A new advance could revive brake-by-wire technology, which has been stalled since global automakers decided not to adopt 42-volt electrical systems.
Siemens VDO is developing a system that addresses a technical obstacle of by-wire brakes: providing sufficient power to make the caliper clamp hard enough on the rotor to stop the car.
The developers of early by-wire brakes anticipated that automakers would move to 42-volt in-car electrical systems from 12-volt systems to provide enough power for effective clamping forces. But carmakers decided to avoid the cost and complexity of 42 volts.
Why the wedge?
The Siemens VDO 12-volt prototype uses metal wedges in the brake system that use the car's momentum to mechanically amplify clamping forces.
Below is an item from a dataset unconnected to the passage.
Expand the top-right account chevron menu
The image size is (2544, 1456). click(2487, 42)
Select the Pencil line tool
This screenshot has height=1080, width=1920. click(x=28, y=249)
"We are confident we will launch a complete brake-by-wire system in a premium car before the end of the decade," said Bernd Gombert, Siemens VDO's chief technology officer of body and chassis electronics.
He said Siemens VDO's system will cost no more than a hydraulic system, will perform better and will save fuel.
It is difficult for new braking technology to compete against hydraulic brakes. Delphi Corp. just found its first customer for a hydraulic system that doubles braking forces in a small package. Delphi didn't name the customer.
By-wire brakes suffered a shaky start. Pioneered by Mercedes-Benz and Robert Bosch GmbH on the E class in 2002, the complex system was recalled twice within a year. In addition, the by-wire brakes provided few noticeable customer benefits.